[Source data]
^^^^^^^^
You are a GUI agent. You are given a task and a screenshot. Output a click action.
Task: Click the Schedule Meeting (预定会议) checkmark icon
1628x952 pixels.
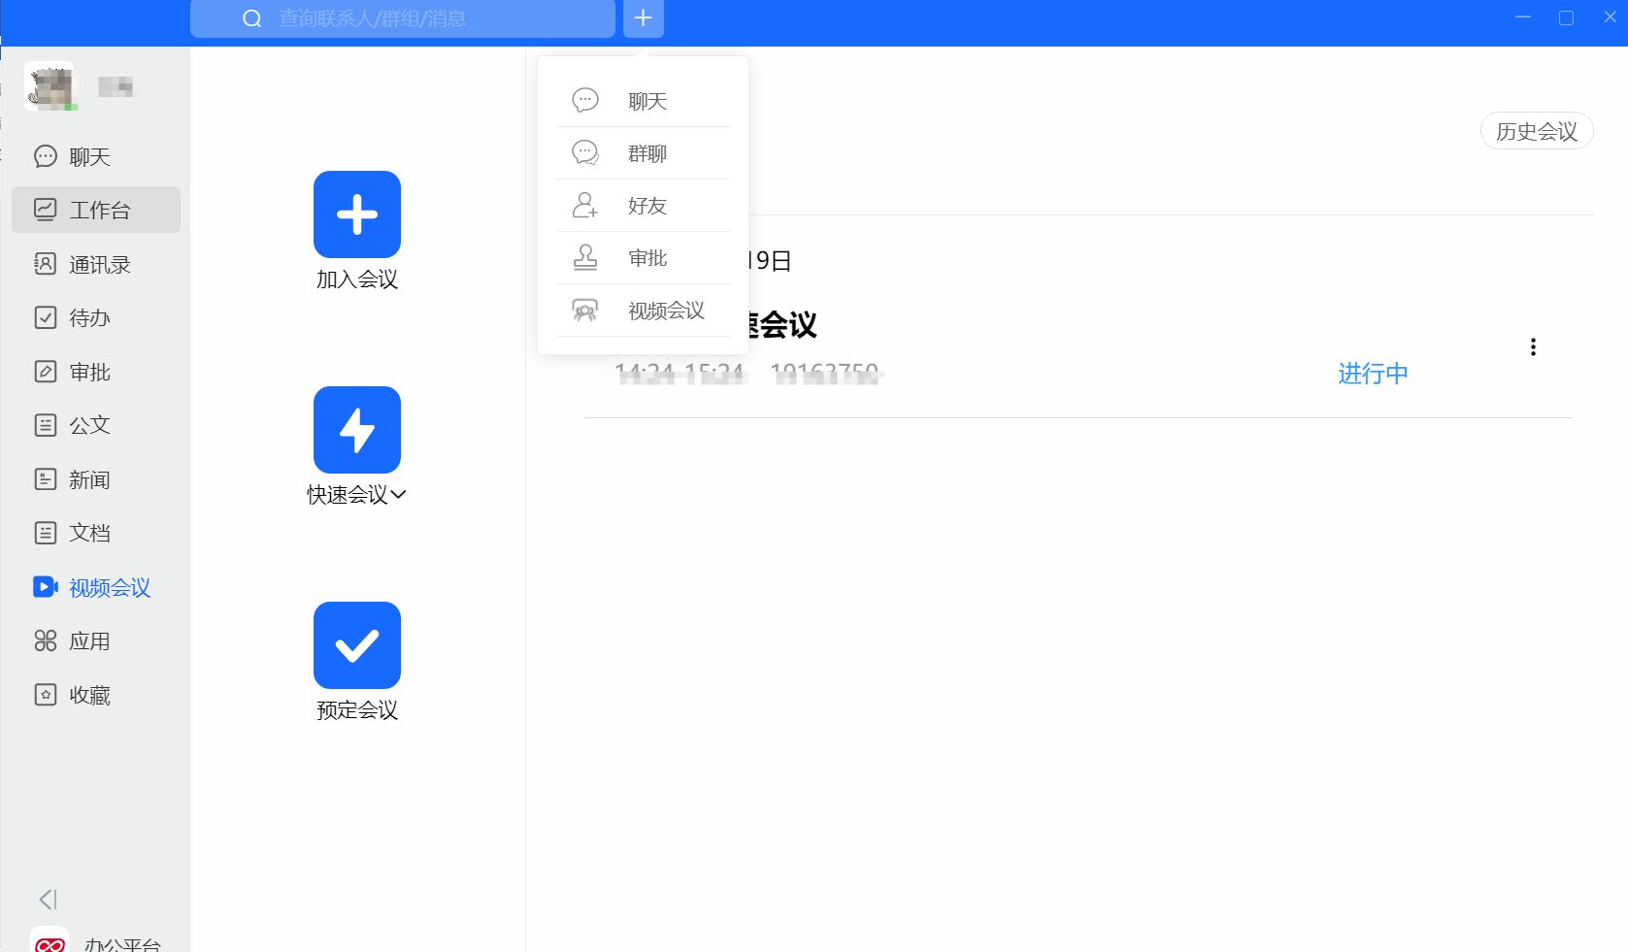[x=356, y=645]
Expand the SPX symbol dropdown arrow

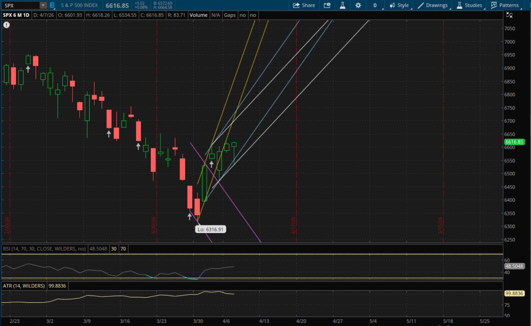(43, 5)
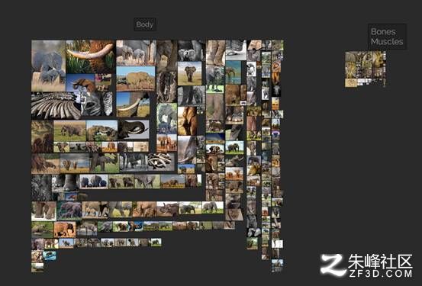Viewport: 422px width, 286px height.
Task: Click the black-and-white pile of tusks image
Action: pos(56,106)

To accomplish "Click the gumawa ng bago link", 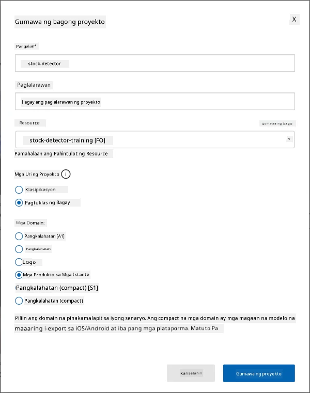I will coord(277,123).
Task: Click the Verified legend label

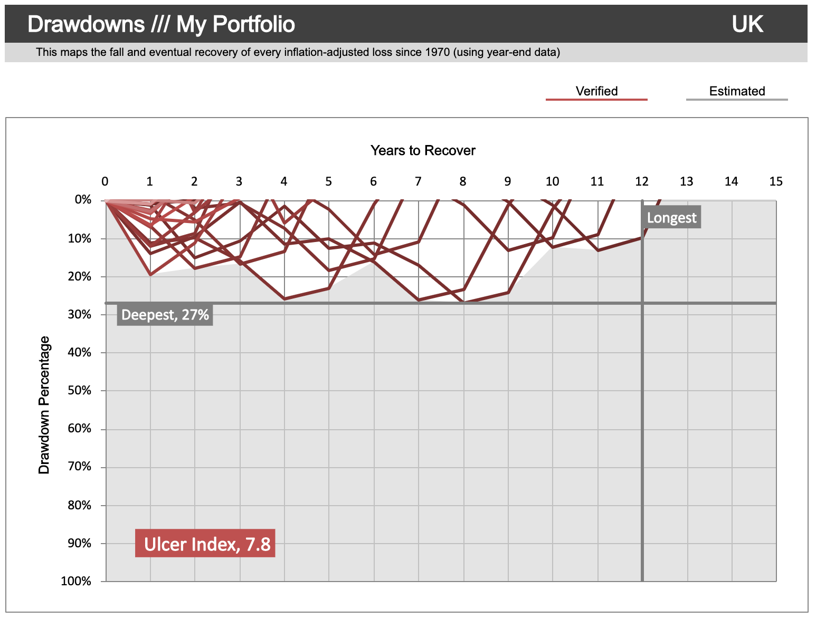Action: tap(596, 91)
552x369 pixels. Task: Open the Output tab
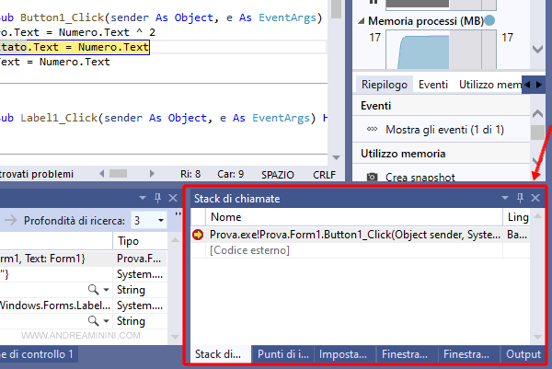523,354

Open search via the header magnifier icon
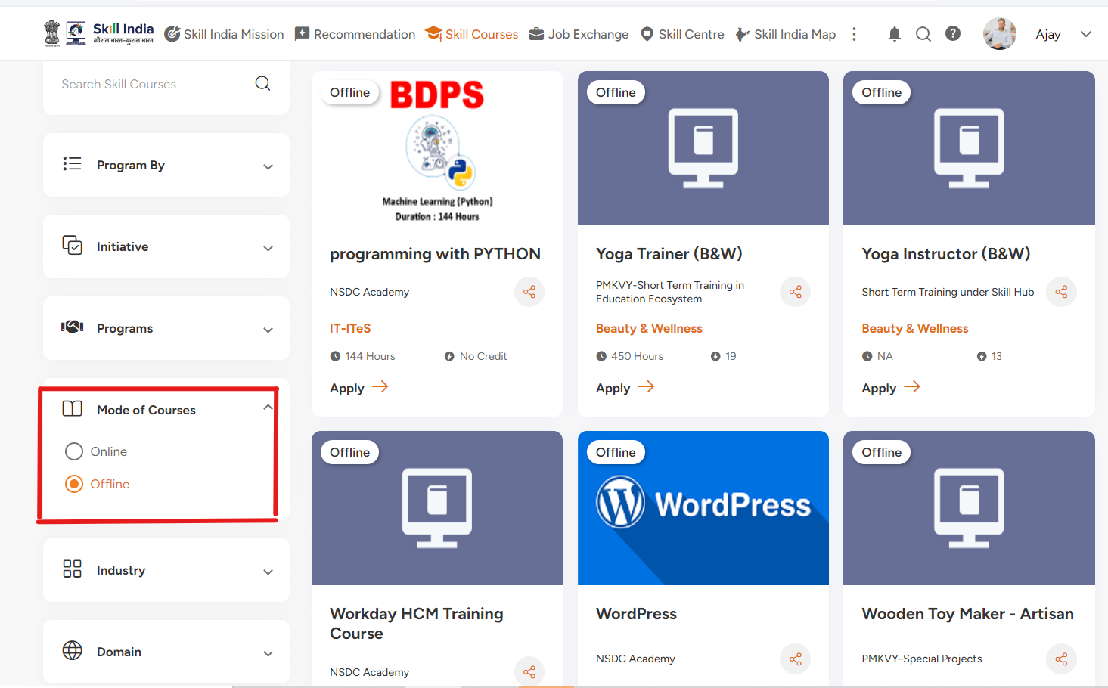point(923,34)
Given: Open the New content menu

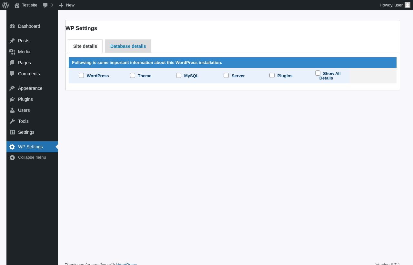Looking at the screenshot, I should 66,5.
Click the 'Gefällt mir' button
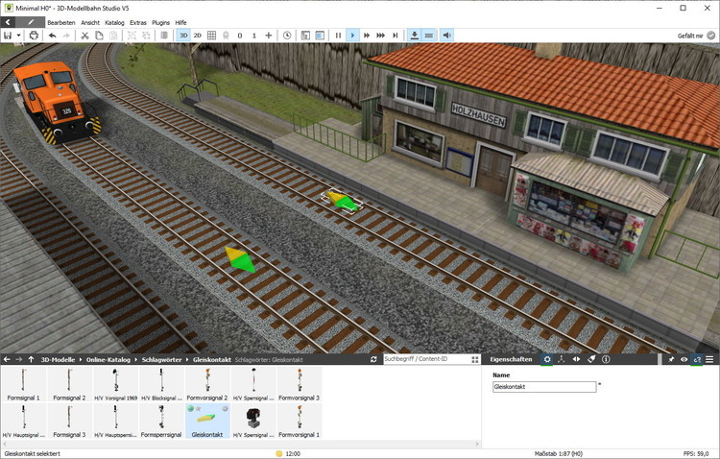Viewport: 720px width, 459px height. click(694, 36)
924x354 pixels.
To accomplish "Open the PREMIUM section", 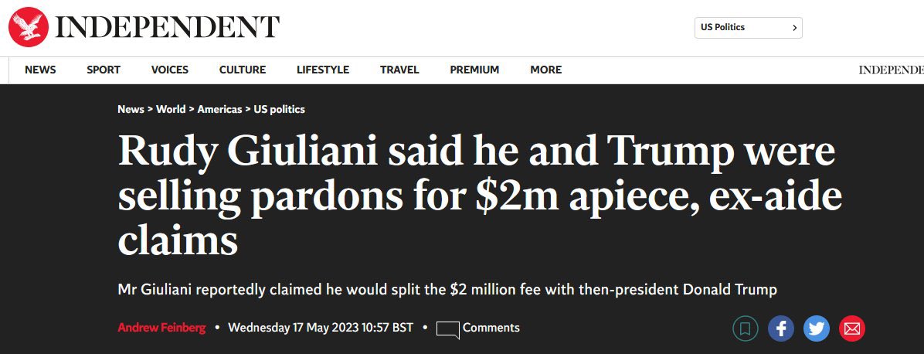I will (x=474, y=70).
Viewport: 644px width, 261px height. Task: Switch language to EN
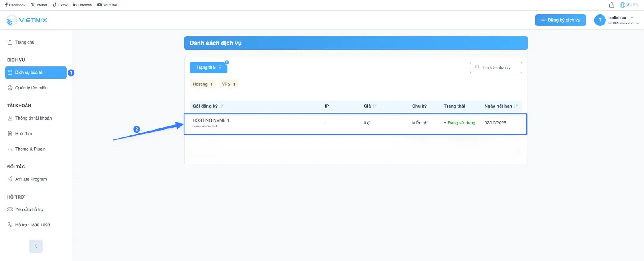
^^^^^^^^
All pictures are to be skipped. Output, word for word, the lines in the data above starting at the line containing "Open search via the header magnifier icon" and ending at the line containing "924x354 pixels.".

Open search via the header magnifier icon
point(923,34)
Given: Open the New content menu

Looking at the screenshot, I should 66,5.
Click the 'Gefällt mir' button
Viewport: 720px width, 459px height. click(694, 36)
924x354 pixels.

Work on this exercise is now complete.